Konsultan program AI TVOne, Apni Jaya Putra, mengatakan mereka berusaha mencapai keseimbangan dengan tidak sepenuhnya mengandalkan teknologi dalam peran presenter.
Putra mengatakan kepada ABC bahwa teknologi memungkinkan 'pengkloningan' suara sehingga siarannya bisa 100 persen digerakkan oleh AI.
Namun, kata Putra, perusahaan memutuskan untuk tetap mempertahankan suara asli para presenter guna memastikan akurasi yang lebih baik dan mencegah teknologi menyebabkan hilangnya pekerjaan.
"TVOne umumnya menggunakan teknologi AI lain untuk memeriksa terjemahan bahasa," klaim Putra.
Sementara reporter tvOne Fahada Indi menyebut penggunaan AI membuat pekerjaannya lebih mudah karena dia bisa membaca berita dari mana saja.
Ia bisa merekam suaranya dan mengirimkannya ke tim studio. Dalam hitungan detik, presenter AI Nadira terlihat berbicara dengan suaranya.

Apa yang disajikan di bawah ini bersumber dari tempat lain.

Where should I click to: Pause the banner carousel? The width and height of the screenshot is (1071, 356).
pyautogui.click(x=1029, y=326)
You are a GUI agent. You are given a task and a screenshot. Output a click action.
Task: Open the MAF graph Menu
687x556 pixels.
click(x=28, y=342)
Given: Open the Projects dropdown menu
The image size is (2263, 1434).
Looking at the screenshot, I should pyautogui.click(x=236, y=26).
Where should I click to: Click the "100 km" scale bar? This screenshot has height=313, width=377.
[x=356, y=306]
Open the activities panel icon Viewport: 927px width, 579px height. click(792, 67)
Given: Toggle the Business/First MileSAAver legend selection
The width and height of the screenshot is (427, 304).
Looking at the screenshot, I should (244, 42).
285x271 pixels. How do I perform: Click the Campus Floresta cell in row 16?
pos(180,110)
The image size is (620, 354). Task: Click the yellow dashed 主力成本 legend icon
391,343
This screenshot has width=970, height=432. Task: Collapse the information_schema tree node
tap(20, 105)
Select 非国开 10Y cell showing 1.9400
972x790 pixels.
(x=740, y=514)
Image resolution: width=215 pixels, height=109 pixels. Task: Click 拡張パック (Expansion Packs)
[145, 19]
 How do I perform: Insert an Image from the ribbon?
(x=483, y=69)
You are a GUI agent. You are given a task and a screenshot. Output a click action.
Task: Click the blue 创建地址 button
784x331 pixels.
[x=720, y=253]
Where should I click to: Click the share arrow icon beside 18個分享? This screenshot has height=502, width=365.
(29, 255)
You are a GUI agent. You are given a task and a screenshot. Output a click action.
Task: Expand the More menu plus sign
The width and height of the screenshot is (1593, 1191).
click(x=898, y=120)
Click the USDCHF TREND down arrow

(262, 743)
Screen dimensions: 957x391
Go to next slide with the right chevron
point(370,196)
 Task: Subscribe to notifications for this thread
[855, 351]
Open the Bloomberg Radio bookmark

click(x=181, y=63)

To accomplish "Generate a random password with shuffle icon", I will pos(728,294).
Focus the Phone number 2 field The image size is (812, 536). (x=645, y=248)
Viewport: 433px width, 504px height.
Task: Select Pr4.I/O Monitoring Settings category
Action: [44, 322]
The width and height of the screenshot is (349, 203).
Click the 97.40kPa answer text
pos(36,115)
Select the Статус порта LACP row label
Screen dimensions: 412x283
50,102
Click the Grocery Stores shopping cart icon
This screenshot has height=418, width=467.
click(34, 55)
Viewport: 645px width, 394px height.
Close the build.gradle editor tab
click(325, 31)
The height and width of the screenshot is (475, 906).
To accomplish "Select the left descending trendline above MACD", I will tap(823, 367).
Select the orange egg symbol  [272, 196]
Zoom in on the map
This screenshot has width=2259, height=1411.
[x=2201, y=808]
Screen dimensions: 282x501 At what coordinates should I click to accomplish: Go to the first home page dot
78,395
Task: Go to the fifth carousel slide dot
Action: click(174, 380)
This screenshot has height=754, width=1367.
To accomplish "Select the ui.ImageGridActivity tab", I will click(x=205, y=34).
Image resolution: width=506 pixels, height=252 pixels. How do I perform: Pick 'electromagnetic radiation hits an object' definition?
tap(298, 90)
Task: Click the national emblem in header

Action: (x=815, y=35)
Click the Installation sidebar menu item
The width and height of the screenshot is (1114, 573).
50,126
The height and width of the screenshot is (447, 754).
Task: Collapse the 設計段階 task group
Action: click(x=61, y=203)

“Kami punya perasaan yang tidak bisa tergantikan oleh AI. Kami pun punya intonasi dan emosi, jadi presenter AI yang muncul di layar tidak akan terlihat datar,” ungkap Indi.
Potensi Bahaya Presenter AI
Albertus Prestianta, pengamat media digital di Queensland University of Technology, memperingatkan bahwa setiap teknologi pasti memiliki risiko.
Ia menilai kloning suara menggunakan AI menjadi salah satu fitur yang dikhawatirkan akan melahirkan misinformasi karena keakuratannya tidak dapat dijamin.
"Bahasa adalah produk budaya, dan setiap produk budaya harus memiliki konteks sosial dan budaya. Saya pikir masih perlu ada ahli bahasa yang direkrut untuk memastikan konteksnya sesuai,” kata Prestianta kepada ABC.
Meskipun Prestianta mendukung inovasi tvOne dalam menyajikan presenter AI, ia menekankan bahwa teknologi ini harus tetap digunakan dan dikendalikan oleh manusia.
Seperti diketahui, akhir-akhir ini banyak beredar deepfake di media sosial yang meniru sosok presenter berita hingga tokoh politik dan selebritis populer.
Deepfake adalah gambar, video, atau audio yang dimanipulasi dan diubah--umumnya digunakan untuk menyebar misinformasi atau hoaks.